### WHAT THE EXERCISE ASKS
Render the data as a numbered list, beginning at the line that contains "Task: Select the Eyedropper tool" and continuing through the end of the data, with blank lines omitted. Leave the pictures out of your list.

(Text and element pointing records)
────────────────────────────────────────

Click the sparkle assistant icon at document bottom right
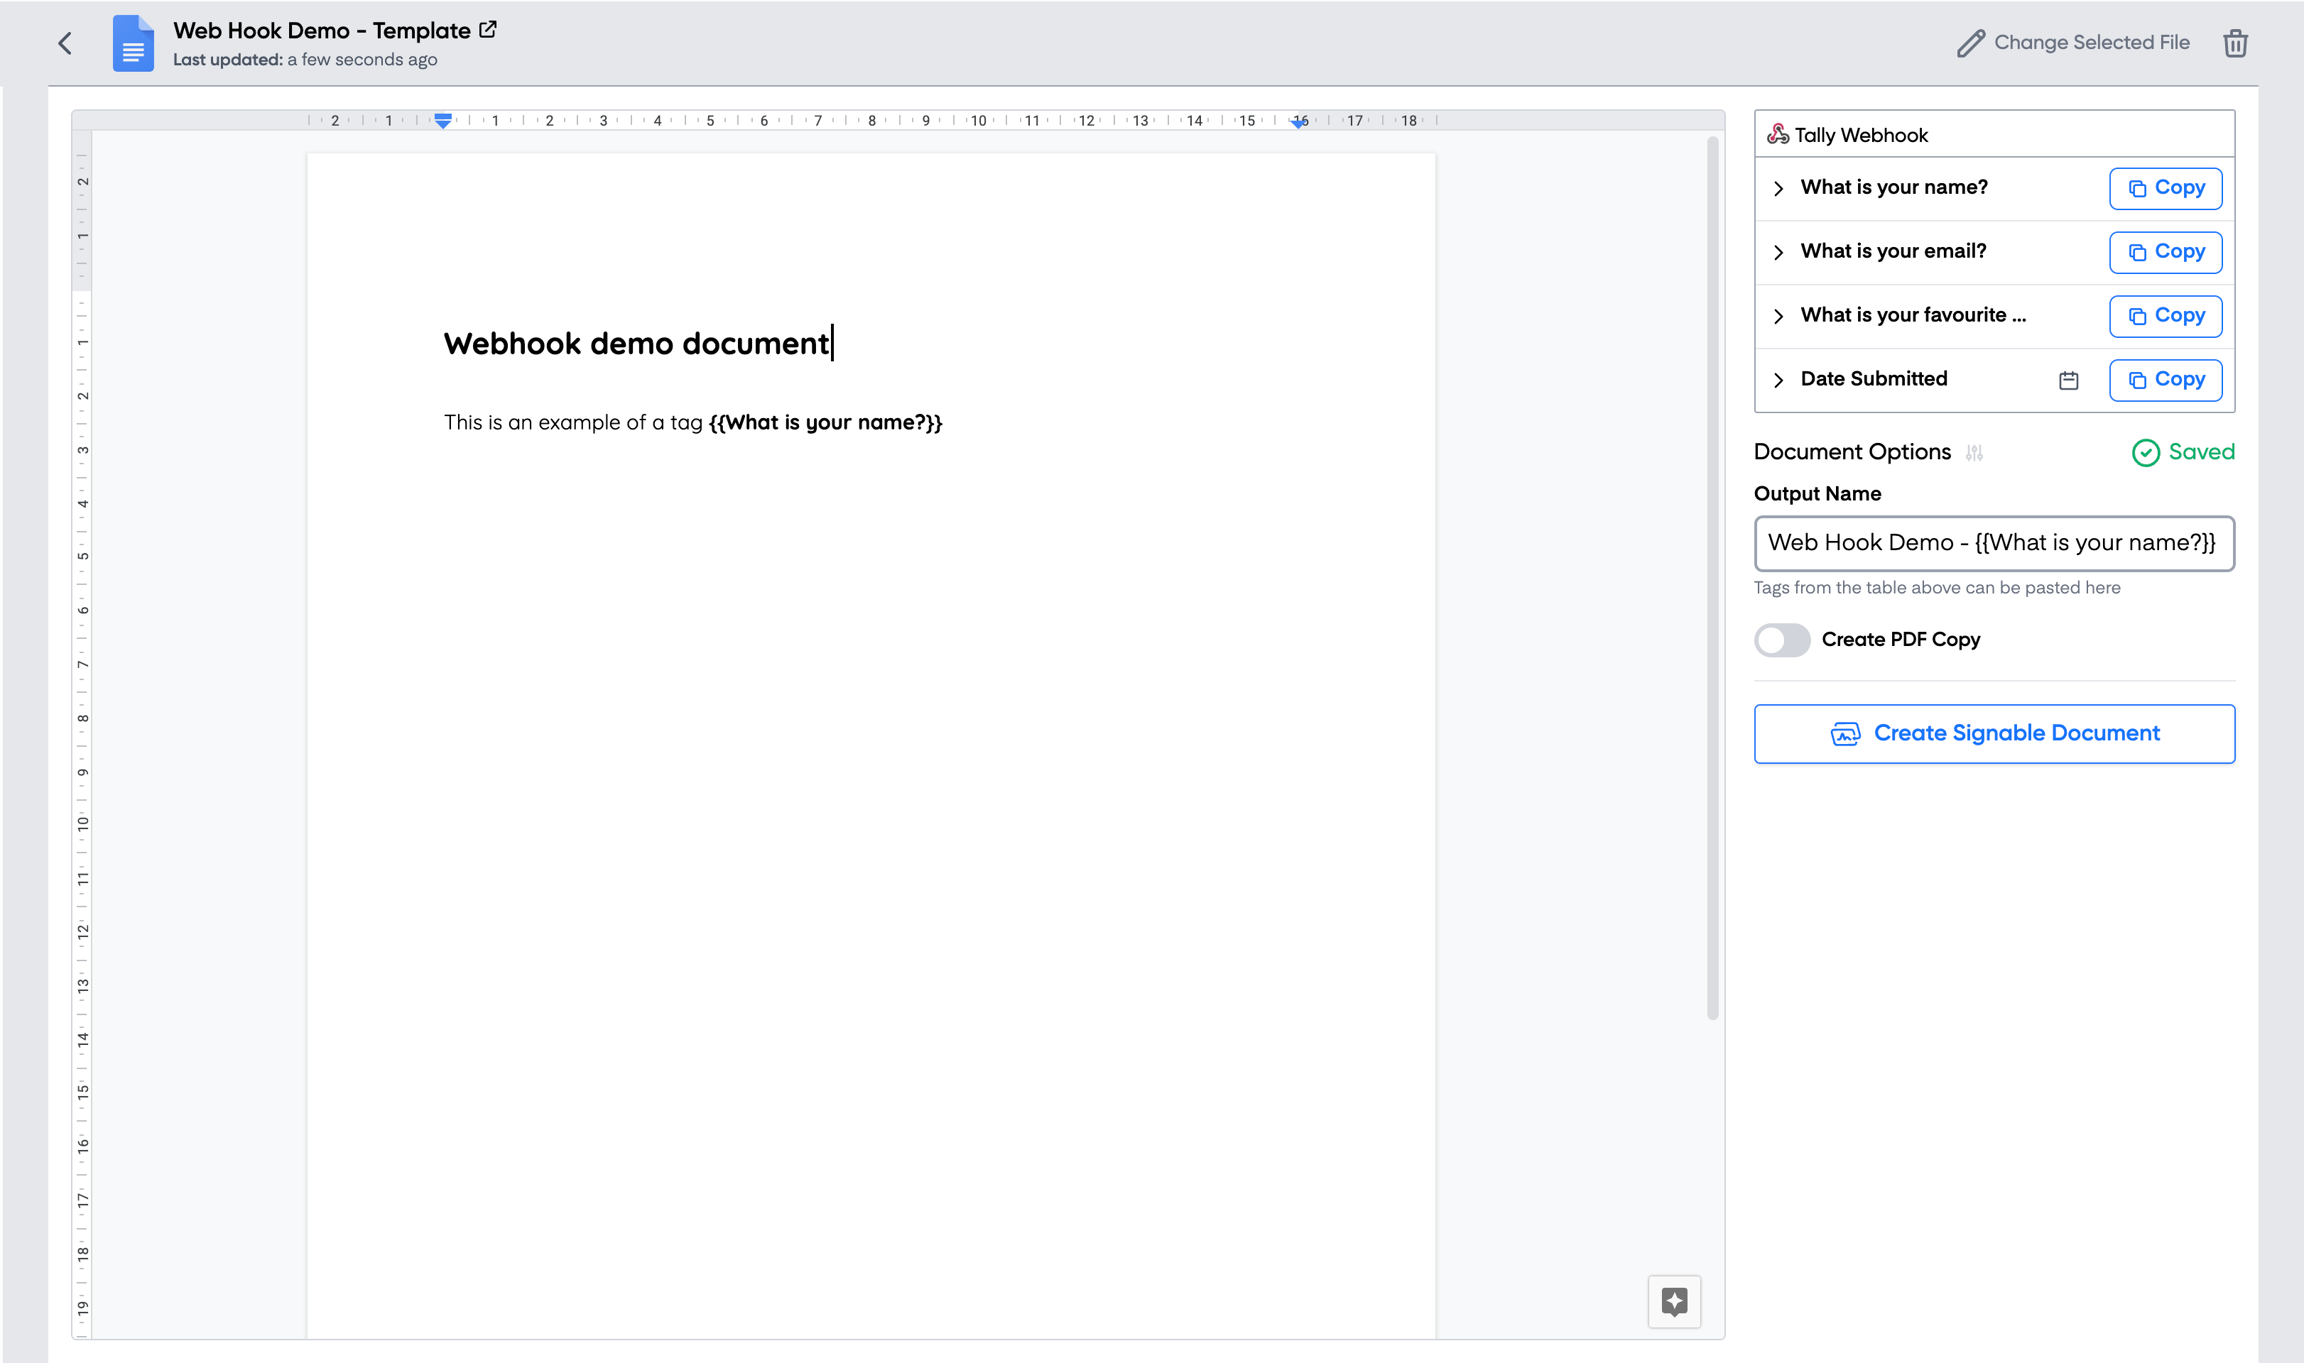 tap(1674, 1301)
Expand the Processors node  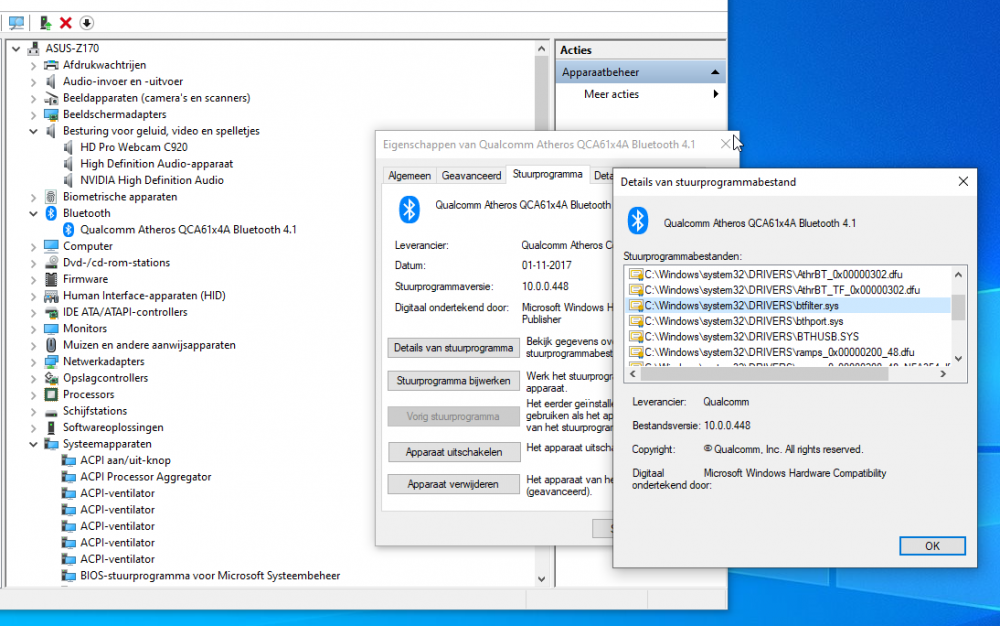[33, 394]
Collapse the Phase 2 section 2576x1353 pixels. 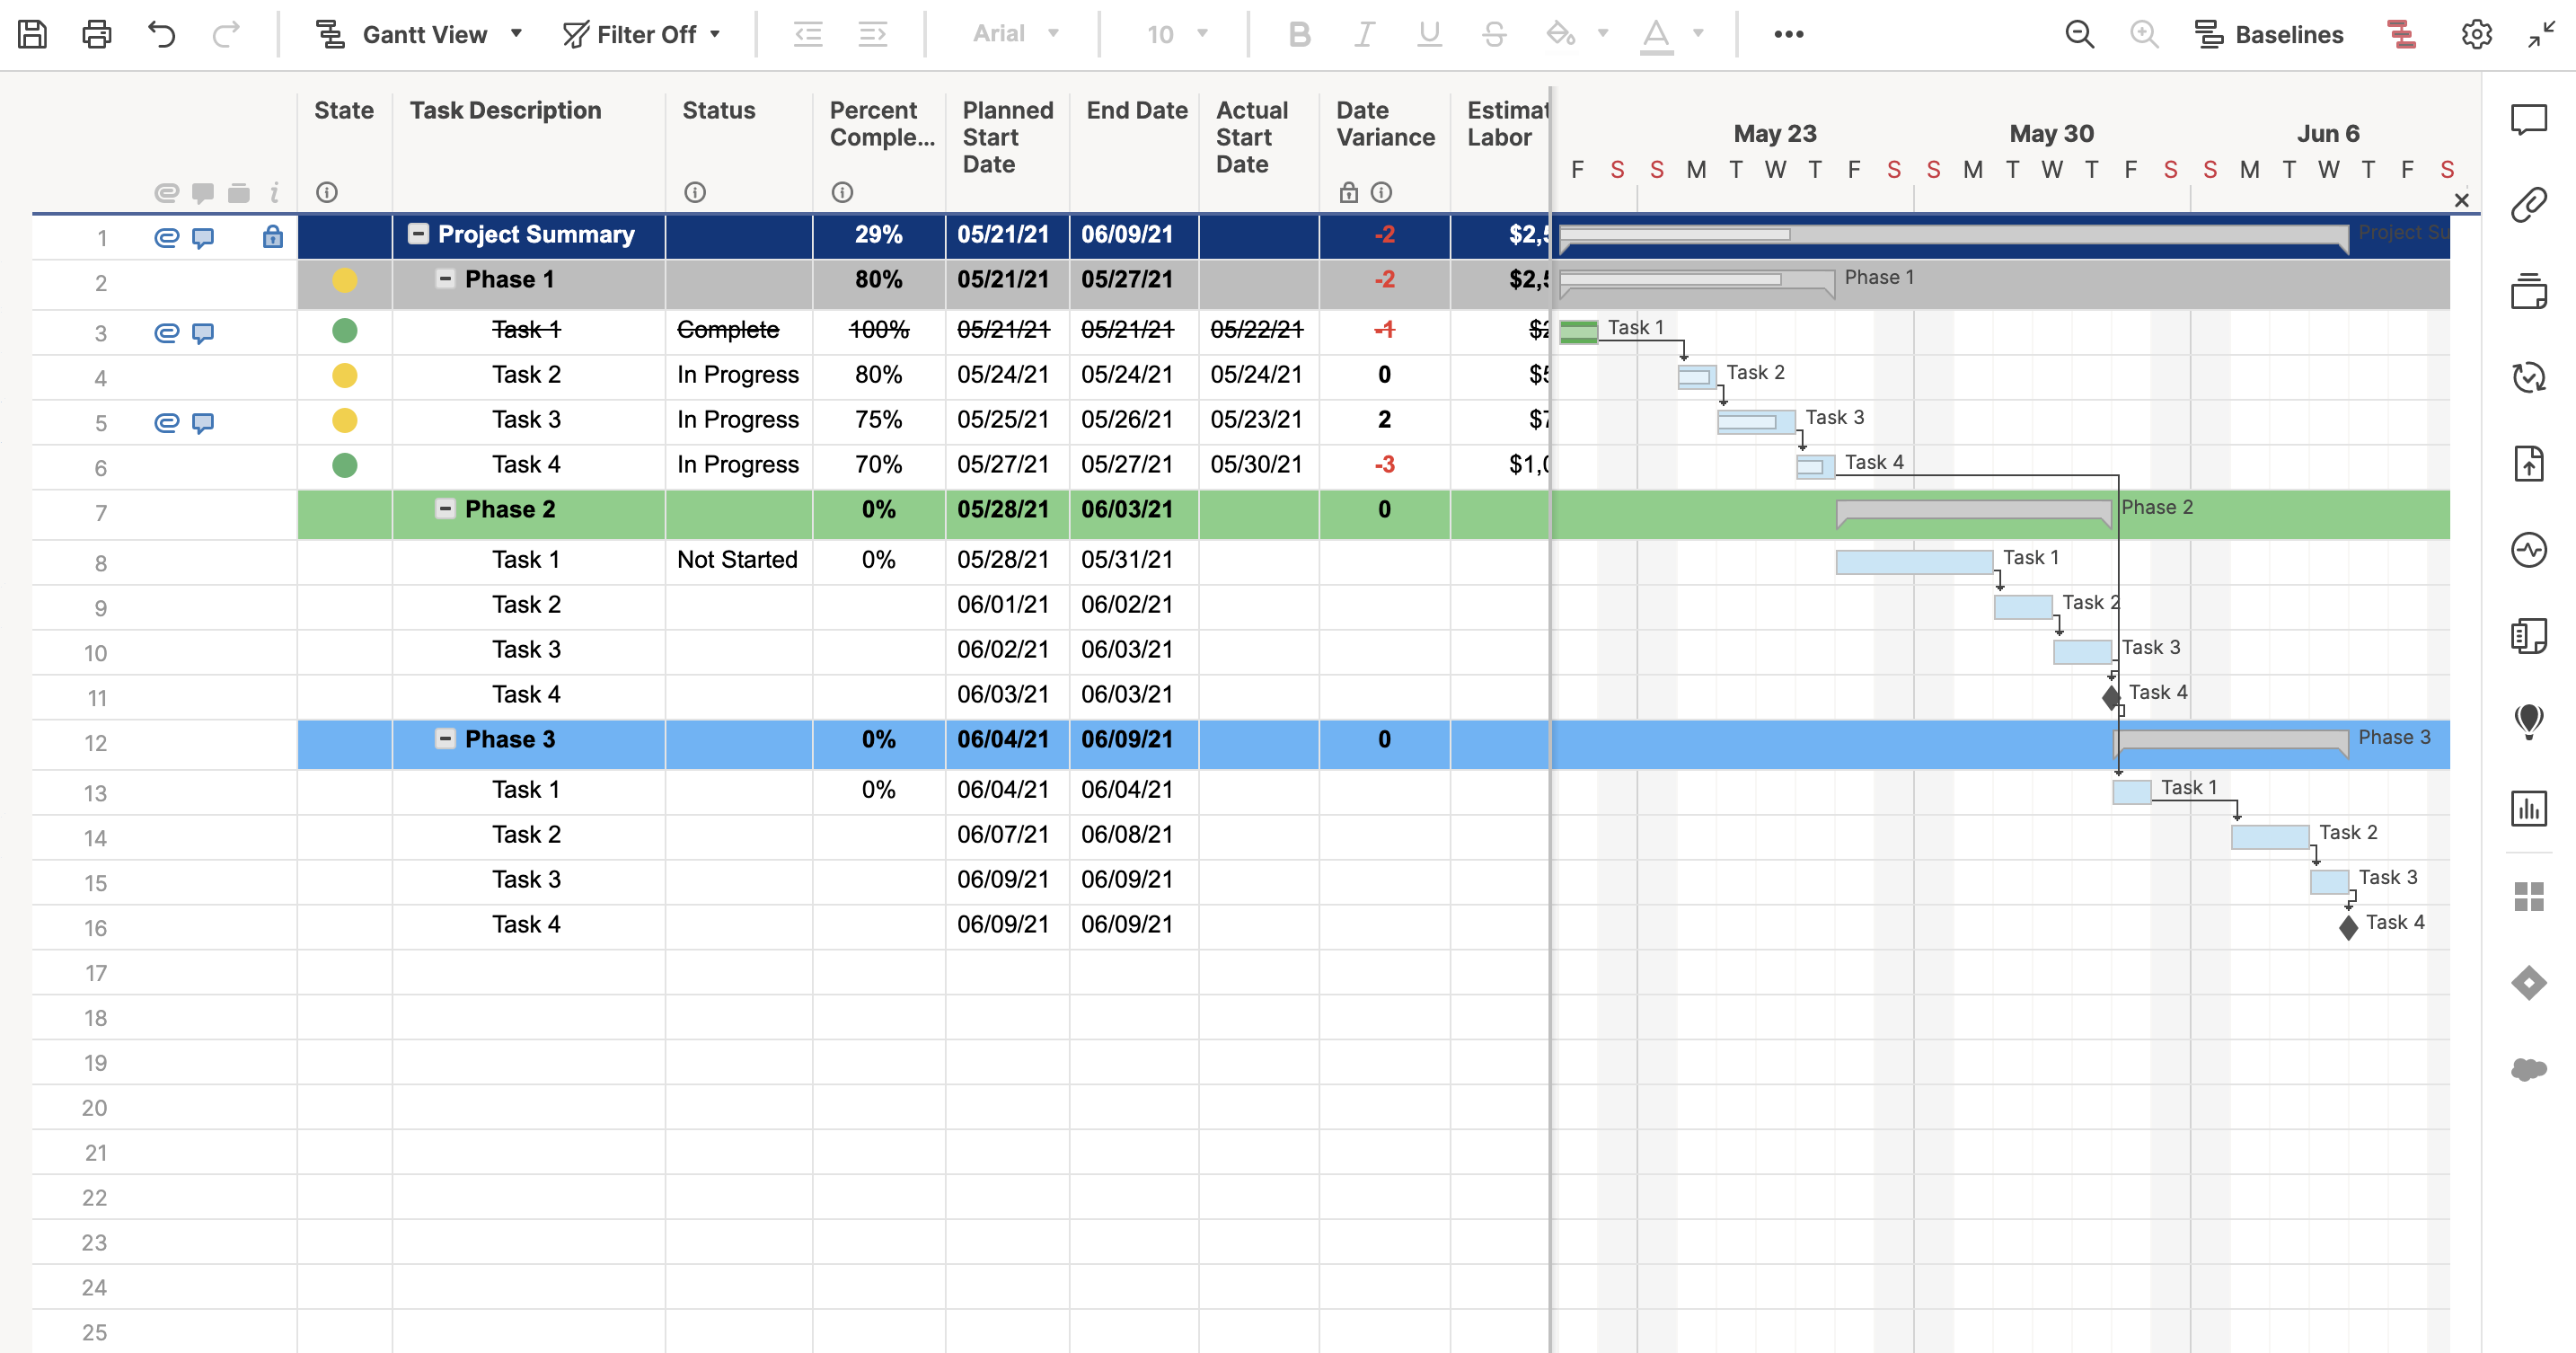(x=445, y=509)
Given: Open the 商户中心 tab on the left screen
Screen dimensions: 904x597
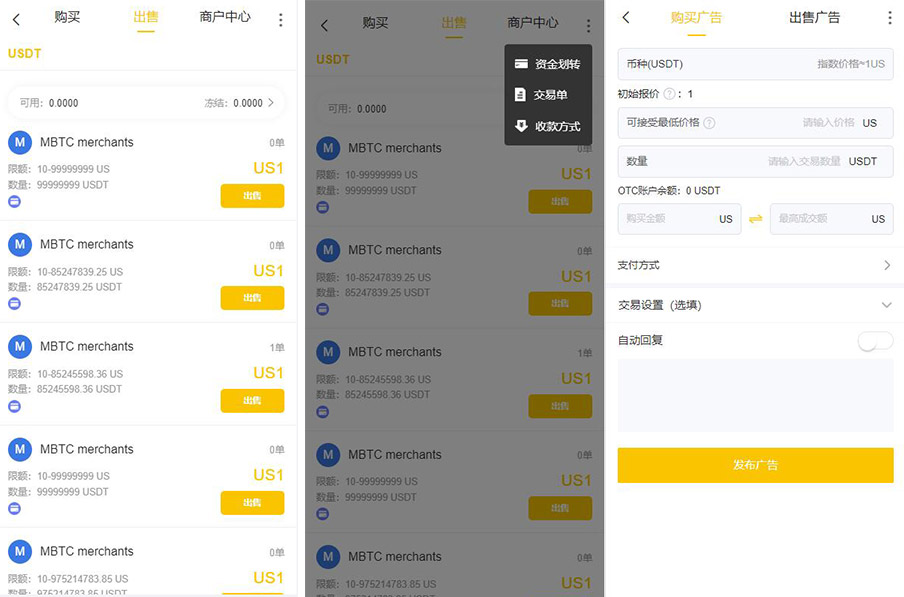Looking at the screenshot, I should pyautogui.click(x=225, y=17).
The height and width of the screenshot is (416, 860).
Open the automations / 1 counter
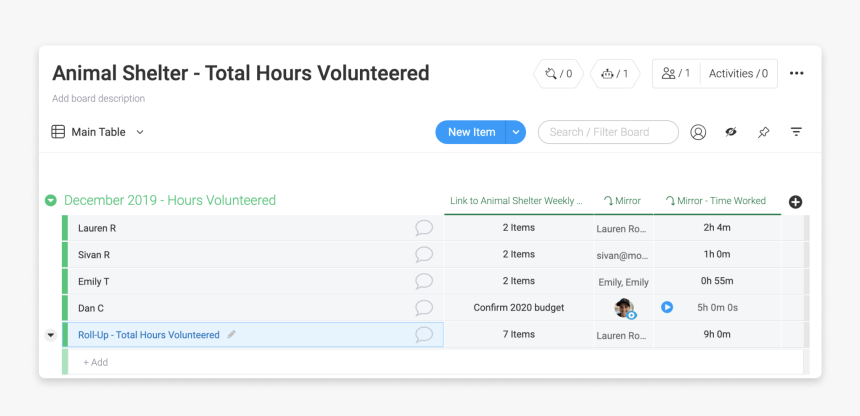[x=615, y=73]
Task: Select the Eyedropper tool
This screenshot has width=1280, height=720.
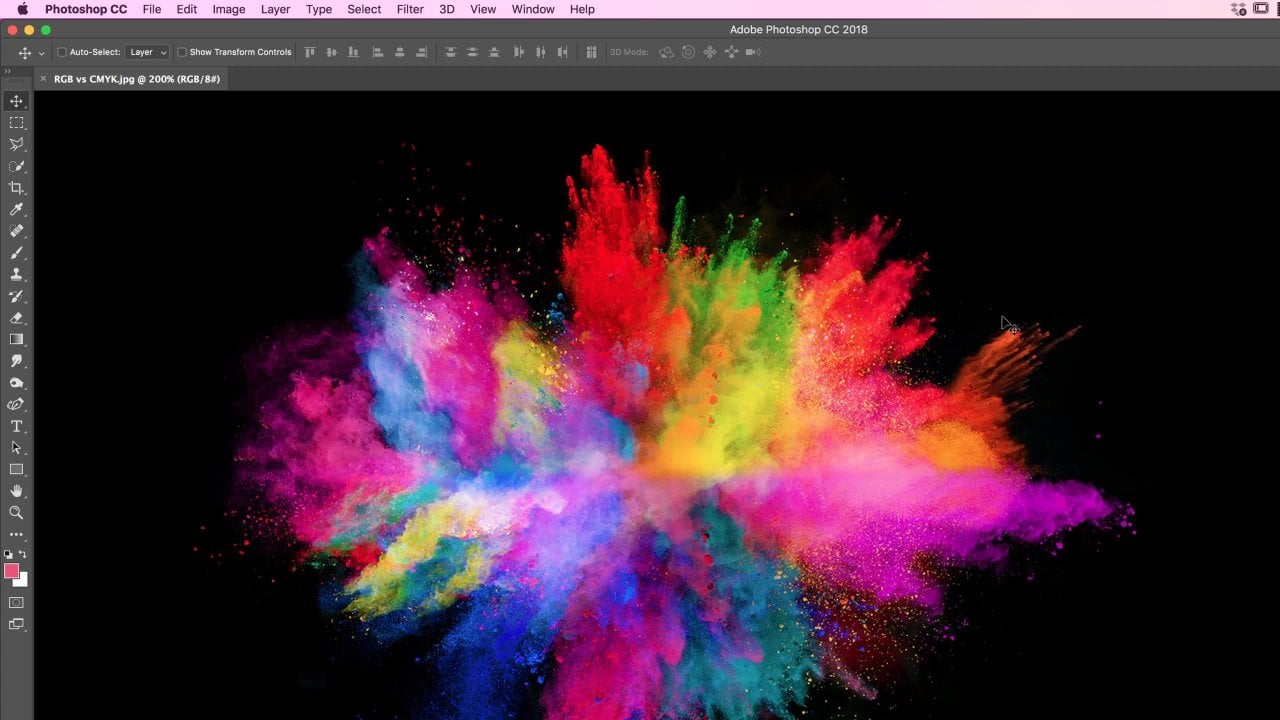Action: click(16, 210)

────────────────────────────────────────

### SOLUTION FOR THIS TASK
1. Task: Select the Eyedropper tool
2. This screenshot has width=1280, height=720.
3. Action: click(16, 210)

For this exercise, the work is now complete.